▶ **WORK INSTRUCTION**
Exact reproduction of the following data is required.

[[ DATA PROVIDED open ]]

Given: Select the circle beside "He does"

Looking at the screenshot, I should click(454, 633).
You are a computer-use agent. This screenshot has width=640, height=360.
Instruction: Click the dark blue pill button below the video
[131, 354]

[[ DATA PROVIDED closed ]]

▶ **PROBLEM SOLUTION**
Given: Select the circle beside "He does"

Looking at the screenshot, I should click(454, 633).
You are a computer-use agent. This screenshot has width=640, height=360.
Instruction: Click the dark blue pill button below the video
[131, 354]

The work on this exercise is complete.